Iets later ging Mellecey over in de handen van de abdij van Saint-Martin van Tours daar reeds op 10 mei 775 daar het reeds figureert temidden van de bezittingen van Saint-Martin vermeld in een akte van Karel de Grote dit bezit en voegde de toelating eraan toe om er een monasterium op te richten.  Maar de kerk van Tours ontving enkel een deel van de gronden van Mellecey.  Het ander deel werd geschonken aan de abdij van Remiremont in de Vogezen door een tweede diploma gedateerd op dezelfde dag;  Het mislopen deel van Saint-Martin was deze die men nog ziet in de resten van een kapel genaamd Saint-Martin van Tours.  Deze bezittingen zullen opnieuw bevestigd worden op 05 september 878 door Lodewijk de Stotteraar en op 22 augustus 886 door Karel de Dikke.  De terp waar de huidige kerk zich verheft, komt waarschijnlijk van de abdij van Remiremont.  In september 1291 wordt de kerk van Mellecey verenigd met deze van Marloux.

Beschrijving.
De kerk stelt zich samen met een schip beëindigd door een soort van niet uitstekend transept waarbij de noordelijke arm de klokkentoren ondersteund, en met een halfronde apsis.
De algemene afmetingen van het gebouw betreffen een totale lengte van 27 m, de lengte van het schip 17 m en een breedte van 10 m.

Plan

Het schip is overwelfd met een modern gewelf in gips dat een lambrisering verbergt uit de 16de eeuw.   Zes moderne vensters verlichten het schip.
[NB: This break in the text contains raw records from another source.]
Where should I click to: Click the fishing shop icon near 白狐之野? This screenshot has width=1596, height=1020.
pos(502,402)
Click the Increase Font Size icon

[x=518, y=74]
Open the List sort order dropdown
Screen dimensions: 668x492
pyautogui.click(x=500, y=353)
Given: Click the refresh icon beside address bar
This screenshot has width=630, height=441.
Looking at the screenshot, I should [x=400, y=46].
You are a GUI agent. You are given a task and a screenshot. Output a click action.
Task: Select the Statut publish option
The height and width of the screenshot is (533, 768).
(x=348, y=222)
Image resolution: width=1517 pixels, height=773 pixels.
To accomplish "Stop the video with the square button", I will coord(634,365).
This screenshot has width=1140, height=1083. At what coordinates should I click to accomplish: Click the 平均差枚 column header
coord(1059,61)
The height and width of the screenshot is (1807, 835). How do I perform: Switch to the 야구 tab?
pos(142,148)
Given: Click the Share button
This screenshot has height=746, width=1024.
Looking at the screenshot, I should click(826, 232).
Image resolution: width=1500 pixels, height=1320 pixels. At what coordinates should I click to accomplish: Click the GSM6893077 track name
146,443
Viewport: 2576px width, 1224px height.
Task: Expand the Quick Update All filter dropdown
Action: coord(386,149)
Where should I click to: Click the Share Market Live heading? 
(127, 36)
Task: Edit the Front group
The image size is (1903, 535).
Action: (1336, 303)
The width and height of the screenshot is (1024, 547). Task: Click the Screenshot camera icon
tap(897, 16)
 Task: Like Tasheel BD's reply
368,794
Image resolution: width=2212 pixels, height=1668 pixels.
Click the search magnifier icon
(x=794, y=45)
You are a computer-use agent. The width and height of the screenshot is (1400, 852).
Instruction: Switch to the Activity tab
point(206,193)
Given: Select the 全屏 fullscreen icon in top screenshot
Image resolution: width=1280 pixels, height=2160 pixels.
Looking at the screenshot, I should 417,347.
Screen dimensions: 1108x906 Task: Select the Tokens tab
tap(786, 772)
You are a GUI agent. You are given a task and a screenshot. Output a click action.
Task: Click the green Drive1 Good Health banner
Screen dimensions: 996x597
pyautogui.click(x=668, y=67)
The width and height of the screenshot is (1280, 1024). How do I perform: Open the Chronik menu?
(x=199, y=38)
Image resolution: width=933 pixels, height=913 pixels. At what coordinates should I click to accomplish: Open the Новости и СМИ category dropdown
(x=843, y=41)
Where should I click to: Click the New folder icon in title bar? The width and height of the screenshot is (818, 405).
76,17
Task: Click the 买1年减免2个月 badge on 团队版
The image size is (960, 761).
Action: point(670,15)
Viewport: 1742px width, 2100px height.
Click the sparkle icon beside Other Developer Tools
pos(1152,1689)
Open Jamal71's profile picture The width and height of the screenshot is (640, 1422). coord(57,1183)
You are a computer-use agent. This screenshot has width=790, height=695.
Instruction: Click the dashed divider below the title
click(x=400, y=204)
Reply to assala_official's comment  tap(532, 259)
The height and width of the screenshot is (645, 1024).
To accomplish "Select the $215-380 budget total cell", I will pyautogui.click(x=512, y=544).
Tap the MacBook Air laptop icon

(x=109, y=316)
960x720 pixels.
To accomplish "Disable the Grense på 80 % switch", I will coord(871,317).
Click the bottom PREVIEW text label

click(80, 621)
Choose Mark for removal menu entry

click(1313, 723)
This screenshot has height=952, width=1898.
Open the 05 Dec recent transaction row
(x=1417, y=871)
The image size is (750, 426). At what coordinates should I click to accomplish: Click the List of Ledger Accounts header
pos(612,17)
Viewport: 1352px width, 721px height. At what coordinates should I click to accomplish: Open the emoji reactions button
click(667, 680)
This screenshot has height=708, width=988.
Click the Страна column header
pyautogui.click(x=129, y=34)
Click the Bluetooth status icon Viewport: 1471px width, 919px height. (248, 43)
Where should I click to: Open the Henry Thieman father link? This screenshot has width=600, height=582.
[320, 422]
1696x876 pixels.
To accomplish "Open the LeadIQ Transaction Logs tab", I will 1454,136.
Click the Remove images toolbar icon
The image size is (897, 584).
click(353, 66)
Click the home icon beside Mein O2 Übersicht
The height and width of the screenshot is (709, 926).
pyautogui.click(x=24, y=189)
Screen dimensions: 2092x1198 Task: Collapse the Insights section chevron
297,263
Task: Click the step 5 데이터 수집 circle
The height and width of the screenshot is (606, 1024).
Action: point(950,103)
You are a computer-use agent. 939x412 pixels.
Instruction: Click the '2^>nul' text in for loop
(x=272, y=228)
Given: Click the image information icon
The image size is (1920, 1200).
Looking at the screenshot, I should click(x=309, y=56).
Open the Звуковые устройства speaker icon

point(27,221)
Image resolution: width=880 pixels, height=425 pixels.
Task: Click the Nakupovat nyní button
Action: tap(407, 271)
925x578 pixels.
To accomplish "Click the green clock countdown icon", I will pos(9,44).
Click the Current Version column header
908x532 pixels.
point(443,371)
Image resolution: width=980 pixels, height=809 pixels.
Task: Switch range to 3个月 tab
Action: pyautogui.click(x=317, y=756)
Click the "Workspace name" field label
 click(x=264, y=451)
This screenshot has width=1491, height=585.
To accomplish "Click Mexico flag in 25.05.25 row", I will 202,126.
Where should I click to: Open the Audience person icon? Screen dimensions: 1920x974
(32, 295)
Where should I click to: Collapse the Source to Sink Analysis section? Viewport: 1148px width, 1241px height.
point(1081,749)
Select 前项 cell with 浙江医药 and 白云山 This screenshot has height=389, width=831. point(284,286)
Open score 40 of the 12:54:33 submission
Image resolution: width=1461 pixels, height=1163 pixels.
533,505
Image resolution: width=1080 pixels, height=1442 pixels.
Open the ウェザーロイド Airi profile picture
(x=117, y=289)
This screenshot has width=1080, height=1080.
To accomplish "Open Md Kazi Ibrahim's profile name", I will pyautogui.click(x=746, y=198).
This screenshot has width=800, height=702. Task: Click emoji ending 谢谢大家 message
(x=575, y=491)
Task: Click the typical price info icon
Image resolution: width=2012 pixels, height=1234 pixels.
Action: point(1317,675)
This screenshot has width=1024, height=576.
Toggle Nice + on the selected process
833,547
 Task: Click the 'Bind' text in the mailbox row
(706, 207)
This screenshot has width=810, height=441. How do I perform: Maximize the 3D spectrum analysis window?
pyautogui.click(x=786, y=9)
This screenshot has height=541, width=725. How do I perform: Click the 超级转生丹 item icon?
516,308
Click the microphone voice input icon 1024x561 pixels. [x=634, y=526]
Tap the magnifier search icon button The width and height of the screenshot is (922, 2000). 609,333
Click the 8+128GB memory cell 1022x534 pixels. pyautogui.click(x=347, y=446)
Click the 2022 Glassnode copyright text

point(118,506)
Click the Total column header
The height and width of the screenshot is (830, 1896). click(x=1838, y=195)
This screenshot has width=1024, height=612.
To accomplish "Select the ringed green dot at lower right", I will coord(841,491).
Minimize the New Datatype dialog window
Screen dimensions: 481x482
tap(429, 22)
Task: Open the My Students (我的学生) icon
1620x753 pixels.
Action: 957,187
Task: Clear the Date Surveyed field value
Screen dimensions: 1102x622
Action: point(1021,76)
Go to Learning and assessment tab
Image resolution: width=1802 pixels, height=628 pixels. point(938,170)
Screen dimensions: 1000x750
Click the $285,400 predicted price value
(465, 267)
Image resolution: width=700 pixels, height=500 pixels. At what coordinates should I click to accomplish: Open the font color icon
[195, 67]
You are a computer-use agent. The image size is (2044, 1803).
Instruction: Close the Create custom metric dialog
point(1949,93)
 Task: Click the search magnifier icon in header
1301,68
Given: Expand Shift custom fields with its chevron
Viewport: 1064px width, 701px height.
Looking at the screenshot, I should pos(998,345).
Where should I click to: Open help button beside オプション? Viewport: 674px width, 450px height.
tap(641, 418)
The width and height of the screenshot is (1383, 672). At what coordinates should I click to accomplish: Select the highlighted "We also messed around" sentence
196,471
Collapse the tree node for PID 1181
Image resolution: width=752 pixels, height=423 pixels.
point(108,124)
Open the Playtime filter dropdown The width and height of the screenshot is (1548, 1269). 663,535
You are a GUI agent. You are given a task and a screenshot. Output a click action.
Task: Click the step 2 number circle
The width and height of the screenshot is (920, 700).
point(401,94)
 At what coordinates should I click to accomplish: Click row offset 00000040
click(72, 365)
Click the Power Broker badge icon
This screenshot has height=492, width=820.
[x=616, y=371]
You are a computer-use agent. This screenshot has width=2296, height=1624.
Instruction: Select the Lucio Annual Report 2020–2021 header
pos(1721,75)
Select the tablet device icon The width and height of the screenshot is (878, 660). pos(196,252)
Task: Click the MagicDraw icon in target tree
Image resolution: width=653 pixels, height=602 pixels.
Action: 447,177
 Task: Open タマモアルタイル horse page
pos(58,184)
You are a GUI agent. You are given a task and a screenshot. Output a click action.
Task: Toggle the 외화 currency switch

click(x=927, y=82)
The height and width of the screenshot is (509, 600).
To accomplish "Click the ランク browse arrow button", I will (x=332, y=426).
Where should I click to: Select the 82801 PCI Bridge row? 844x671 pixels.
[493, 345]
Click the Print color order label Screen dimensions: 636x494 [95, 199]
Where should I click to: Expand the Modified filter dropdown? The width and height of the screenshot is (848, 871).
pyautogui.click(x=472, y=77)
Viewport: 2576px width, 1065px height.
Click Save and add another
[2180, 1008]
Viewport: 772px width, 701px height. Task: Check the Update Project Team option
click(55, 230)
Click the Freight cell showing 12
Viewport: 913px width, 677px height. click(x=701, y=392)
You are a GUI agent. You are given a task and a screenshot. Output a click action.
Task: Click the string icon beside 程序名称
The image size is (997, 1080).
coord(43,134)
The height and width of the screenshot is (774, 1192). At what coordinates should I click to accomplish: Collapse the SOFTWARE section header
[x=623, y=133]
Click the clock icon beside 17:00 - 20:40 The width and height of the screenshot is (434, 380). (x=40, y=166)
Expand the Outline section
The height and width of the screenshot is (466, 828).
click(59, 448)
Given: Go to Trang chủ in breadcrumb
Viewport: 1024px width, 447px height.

De kruising van het transept is overdekt met een modern graatgewelf in baksteen net zoals bij de zuidelijke arm.  De 2 bogen die deze begrenzen in het oosten en het westen zijn eveneens herdaan geweest.  Men bemerkt eveneens dat de as van de kerk niet in het midden van de kruising loopt maar zichtbaar meer verwijderd van de zuidelijke dan van de noordelijke arm.  De kruising is van de zuidelijke arm enkel gescheiden door een klamplaag, geopend door een boog terwijl aan de noordelijke arm een zichtbare rondboog hen scheidt. Het is aldus mogelijk dat op een gegeven moment, misschien ten gevolge van een instorting, dat men de kruising wou bijwerken.  Men wou deze vergroten om het zicht op het koor vanuit het schip te verbeteren.  Men kon de noordelijke arm die de klokkentoren draagt niet bijwerken zodat men de zuidelijke arm nauwer heeft gemaakt door de bogen te verbreden in gips of baksteen wat bewijst dat deze herwerking recenter is.  Men heeft de zuil die de zuidelijke terugval van de boog vervangen aan de toegang tot het schip alsook zijn kapiteel op het model van de noordelijke zuil.  Aangezet tegen een pijler draagt een kapiteel versierd met een biddend personage en een motief met een lancetboog in de vorm van een palm, allebeide omkaderd door een lint waarvan het decor herinnert aan de gescheiden edelsmeedkunst van de barbaren.  Het dekstuk dat zich verder zet als een kordonlijst.  De basis houdt 5 zware voetringen in gescheiden door min of meer in de hoogte uitgerekte hollijsten.  De triomfboog valt op de gecanneleerde pijlers terug.  De noordelijke arm die de klokkentoren ondersteunt, opent zich op het schip langs een boog waar men de half aangezette zuil en kapiteel bemerkt dat schijnt te dateren uit de 12de eeuw.  Tov deze boog ziet men een lage, dubbele boogreeks die op een centrale zuil terugvalt.  Dit was waarschijnlijk een soort van voorraadkastje.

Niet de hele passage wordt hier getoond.